TASK TO COMPLETE:
Reproduce only the data from the line containing "will [431, 88]." through the line containing "will click(135, 294).", inclusive, substituting "Directive" for "Instruction" wherever it occurs and keeping everything else the same.

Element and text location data
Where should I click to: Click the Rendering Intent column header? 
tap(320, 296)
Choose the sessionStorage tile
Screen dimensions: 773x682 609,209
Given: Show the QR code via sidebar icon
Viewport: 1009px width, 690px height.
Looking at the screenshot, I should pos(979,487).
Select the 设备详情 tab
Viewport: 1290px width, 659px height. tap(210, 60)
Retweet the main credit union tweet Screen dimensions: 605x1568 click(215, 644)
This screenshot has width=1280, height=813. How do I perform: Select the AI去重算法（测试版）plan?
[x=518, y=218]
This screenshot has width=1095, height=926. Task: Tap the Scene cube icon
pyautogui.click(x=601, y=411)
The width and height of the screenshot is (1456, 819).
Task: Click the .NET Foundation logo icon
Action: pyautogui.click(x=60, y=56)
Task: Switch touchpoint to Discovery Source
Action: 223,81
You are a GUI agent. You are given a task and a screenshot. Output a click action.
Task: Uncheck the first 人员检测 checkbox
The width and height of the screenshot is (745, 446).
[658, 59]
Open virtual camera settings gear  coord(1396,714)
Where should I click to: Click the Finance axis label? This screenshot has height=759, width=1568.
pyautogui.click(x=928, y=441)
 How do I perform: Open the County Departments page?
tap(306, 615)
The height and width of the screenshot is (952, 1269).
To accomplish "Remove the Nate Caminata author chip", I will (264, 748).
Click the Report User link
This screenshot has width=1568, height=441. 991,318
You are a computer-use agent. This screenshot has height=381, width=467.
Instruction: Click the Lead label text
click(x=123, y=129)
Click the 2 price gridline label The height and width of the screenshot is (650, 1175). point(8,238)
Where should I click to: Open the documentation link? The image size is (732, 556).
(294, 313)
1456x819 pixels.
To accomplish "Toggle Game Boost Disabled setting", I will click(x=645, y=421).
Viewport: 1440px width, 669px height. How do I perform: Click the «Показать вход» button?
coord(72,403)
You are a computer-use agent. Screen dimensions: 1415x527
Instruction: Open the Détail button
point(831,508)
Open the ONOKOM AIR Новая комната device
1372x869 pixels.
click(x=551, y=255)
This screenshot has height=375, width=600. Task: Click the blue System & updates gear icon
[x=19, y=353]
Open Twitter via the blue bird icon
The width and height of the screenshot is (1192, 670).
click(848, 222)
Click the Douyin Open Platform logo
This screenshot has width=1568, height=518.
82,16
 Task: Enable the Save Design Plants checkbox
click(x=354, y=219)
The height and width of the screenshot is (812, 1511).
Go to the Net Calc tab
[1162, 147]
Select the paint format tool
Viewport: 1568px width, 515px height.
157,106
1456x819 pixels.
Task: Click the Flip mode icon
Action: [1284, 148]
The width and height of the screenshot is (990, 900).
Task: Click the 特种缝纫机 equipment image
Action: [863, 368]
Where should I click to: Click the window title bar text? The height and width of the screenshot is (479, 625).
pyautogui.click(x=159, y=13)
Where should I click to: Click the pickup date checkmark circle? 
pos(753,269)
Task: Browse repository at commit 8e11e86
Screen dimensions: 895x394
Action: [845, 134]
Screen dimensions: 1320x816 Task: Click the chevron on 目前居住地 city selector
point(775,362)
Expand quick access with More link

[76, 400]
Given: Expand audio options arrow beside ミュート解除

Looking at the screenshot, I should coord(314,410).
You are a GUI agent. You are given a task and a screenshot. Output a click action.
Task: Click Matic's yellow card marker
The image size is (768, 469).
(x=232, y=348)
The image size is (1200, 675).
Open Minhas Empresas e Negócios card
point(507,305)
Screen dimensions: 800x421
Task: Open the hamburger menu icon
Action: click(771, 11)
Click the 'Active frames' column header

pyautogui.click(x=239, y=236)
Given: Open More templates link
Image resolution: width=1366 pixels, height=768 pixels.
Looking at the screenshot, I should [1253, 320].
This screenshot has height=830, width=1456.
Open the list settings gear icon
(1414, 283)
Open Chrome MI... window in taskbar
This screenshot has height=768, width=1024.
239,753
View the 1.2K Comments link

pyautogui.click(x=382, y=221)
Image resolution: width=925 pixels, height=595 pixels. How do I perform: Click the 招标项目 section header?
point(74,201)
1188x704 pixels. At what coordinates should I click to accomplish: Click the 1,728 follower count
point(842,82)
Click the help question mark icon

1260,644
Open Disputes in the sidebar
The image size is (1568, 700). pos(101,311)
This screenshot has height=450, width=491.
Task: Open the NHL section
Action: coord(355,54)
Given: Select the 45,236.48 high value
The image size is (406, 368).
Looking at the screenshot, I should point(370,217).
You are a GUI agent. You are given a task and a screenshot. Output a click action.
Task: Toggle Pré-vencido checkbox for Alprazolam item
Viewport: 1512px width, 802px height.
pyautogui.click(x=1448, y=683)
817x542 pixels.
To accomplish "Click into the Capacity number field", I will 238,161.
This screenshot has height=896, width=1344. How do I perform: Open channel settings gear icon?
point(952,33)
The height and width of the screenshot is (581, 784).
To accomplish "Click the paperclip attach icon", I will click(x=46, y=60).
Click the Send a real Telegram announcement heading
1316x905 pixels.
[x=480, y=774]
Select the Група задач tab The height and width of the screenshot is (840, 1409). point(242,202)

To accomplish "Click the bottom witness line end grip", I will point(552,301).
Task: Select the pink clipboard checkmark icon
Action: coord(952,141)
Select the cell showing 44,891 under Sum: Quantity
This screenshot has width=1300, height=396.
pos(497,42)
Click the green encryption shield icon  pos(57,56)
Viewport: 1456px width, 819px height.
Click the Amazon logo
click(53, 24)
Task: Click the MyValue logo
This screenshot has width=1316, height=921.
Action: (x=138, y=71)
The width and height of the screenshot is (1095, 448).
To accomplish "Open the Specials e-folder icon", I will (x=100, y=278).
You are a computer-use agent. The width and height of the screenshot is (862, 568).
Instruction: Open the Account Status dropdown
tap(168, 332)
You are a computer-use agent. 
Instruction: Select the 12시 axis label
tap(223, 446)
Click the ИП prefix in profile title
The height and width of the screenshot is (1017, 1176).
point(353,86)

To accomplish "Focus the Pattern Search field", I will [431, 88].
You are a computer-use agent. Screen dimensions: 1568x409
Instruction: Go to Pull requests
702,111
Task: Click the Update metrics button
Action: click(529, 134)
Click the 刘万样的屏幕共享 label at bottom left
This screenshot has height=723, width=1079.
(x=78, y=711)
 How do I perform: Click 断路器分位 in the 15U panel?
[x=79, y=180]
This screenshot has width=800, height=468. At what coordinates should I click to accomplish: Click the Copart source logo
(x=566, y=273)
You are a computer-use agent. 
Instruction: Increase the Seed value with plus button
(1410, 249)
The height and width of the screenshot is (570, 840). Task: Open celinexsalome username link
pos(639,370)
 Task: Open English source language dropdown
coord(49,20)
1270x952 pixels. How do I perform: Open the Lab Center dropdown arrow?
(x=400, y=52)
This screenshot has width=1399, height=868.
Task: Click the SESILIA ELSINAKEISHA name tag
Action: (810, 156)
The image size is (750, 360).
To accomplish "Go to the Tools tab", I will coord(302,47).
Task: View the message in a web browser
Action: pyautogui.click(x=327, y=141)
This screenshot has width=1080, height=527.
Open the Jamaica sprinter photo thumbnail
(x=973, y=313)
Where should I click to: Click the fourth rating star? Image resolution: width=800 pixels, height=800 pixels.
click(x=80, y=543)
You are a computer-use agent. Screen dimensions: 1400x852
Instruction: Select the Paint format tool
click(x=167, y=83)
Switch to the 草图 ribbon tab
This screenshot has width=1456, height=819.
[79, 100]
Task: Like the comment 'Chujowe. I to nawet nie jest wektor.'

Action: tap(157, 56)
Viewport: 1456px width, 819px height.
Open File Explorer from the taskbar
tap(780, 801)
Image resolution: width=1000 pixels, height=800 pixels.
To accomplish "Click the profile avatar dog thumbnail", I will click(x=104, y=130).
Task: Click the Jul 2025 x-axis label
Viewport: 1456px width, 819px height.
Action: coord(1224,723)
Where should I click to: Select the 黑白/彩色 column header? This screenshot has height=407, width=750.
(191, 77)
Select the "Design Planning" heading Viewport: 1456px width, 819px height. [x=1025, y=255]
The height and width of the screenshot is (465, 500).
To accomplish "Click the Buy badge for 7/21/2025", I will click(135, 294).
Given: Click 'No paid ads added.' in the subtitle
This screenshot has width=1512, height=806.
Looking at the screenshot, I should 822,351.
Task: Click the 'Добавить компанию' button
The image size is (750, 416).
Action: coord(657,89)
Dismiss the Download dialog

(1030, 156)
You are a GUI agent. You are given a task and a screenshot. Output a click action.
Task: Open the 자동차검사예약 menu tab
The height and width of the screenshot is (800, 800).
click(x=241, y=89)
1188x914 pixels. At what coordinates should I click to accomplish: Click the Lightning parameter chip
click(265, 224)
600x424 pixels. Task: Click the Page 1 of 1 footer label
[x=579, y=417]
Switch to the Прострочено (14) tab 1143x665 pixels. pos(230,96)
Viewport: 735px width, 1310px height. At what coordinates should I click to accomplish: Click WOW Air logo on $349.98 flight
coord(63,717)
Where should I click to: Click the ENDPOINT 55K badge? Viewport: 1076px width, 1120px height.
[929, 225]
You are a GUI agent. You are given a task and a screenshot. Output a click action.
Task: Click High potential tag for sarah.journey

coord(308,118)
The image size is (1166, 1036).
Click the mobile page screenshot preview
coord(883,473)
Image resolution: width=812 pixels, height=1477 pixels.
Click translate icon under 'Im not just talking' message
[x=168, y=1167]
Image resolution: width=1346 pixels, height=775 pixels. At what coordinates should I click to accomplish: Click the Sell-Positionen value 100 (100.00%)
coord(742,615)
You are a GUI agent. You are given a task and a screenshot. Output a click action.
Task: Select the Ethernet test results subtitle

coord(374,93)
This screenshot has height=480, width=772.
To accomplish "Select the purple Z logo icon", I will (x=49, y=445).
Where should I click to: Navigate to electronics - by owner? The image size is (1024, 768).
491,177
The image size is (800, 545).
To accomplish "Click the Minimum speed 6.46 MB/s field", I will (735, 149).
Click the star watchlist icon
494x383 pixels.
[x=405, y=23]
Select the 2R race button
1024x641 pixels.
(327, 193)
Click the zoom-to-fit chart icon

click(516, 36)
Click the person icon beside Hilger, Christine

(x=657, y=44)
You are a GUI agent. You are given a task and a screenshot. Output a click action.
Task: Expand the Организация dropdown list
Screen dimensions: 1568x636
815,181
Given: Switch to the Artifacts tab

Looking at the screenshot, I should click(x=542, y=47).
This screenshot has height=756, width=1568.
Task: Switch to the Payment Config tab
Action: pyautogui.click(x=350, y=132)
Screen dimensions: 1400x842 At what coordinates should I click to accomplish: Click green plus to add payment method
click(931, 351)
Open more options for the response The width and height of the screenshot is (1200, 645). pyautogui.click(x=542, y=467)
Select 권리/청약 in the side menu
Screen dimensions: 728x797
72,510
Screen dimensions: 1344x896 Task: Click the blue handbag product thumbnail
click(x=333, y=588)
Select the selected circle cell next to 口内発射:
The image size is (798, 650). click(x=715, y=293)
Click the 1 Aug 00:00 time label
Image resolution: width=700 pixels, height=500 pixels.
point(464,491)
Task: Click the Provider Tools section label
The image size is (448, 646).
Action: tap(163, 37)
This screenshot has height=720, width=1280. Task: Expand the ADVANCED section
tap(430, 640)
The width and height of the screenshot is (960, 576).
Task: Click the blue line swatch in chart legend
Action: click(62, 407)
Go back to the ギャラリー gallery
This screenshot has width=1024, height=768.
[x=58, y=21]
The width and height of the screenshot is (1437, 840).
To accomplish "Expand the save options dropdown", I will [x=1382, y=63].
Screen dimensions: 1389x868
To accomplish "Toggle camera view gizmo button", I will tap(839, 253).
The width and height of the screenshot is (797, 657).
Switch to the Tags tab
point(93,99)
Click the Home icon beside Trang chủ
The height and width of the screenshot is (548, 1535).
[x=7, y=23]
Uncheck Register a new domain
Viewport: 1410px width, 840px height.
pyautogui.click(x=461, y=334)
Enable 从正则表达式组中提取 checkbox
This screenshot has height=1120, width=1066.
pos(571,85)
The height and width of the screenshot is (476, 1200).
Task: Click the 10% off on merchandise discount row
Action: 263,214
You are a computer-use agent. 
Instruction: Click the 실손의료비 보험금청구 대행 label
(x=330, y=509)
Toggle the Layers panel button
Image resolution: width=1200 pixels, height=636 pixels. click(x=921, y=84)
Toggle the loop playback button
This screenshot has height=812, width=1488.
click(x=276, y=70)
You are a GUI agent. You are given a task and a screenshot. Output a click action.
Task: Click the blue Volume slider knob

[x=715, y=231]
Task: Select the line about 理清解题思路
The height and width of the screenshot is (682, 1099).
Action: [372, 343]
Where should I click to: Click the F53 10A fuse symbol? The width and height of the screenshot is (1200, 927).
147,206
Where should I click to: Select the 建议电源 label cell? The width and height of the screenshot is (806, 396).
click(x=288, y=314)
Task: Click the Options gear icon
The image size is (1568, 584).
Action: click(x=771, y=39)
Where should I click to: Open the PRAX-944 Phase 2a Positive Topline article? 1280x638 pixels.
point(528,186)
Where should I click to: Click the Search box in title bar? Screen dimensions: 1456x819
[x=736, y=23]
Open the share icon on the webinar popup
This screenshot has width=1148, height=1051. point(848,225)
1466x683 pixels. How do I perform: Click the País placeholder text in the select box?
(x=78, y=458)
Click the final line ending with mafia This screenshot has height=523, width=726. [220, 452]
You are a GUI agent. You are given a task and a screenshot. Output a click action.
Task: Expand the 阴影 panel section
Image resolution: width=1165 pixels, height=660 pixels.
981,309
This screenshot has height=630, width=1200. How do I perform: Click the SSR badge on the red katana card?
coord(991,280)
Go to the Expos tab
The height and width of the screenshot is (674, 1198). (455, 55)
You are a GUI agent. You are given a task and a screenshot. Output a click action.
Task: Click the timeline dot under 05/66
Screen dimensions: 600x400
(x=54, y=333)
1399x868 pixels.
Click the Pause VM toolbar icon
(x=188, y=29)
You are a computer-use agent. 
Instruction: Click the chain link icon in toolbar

RESULT FOR THIS TASK:
To accomplish "Focus the Pattern Search field", I will [431, 88].
You are a computer-use agent. Screen dimensions: 1568x409
Directive: Go to Pull requests
702,111
Task: Click the Update metrics button
Action: click(529, 134)
Click the 刘万样的屏幕共享 label at bottom left
This screenshot has height=723, width=1079.
(x=78, y=711)
 How do I perform: Click 断路器分位 in the 15U panel?
[x=79, y=180]
This screenshot has width=800, height=468. At what coordinates should I click to accomplish: Click the Copart source logo
(x=566, y=273)
You are a computer-use agent. 
Directive: Increase the Seed value with plus button
(1410, 249)
The height and width of the screenshot is (570, 840). Task: Open celinexsalome username link
pos(639,370)
 Task: Open English source language dropdown
coord(49,20)
1270x952 pixels. How do I perform: Open the Lab Center dropdown arrow?
(x=400, y=52)
This screenshot has width=1399, height=868.
Task: Click the SESILIA ELSINAKEISHA name tag
Action: (810, 156)
The image size is (750, 360).
To accomplish "Go to the Tools tab", I will coord(302,47).
Task: View the message in a web browser
Action: pyautogui.click(x=327, y=141)
This screenshot has width=1080, height=527.
Open the Jamaica sprinter photo thumbnail
(x=973, y=313)
Where should I click to: Click the fourth rating star? Image resolution: width=800 pixels, height=800 pixels.
click(x=80, y=543)
You are a computer-use agent. Screen dimensions: 1400x852
Directive: Select the Paint format tool
click(x=167, y=83)
Switch to the 草图 ribbon tab
This screenshot has width=1456, height=819.
[79, 100]
Task: Like the comment 'Chujowe. I to nawet nie jest wektor.'

Action: tap(157, 56)
Viewport: 1456px width, 819px height.
Open File Explorer from the taskbar
tap(780, 801)
Image resolution: width=1000 pixels, height=800 pixels.
To accomplish "Click the profile avatar dog thumbnail", I will click(x=104, y=130).
Task: Click the Jul 2025 x-axis label
Viewport: 1456px width, 819px height.
Action: coord(1224,723)
Where should I click to: Select the 黑白/彩色 column header? This screenshot has height=407, width=750.
(191, 77)
Select the "Design Planning" heading Viewport: 1456px width, 819px height. [x=1025, y=255]
The height and width of the screenshot is (465, 500).
To accomplish "Click the Buy badge for 7/21/2025", I will click(135, 294).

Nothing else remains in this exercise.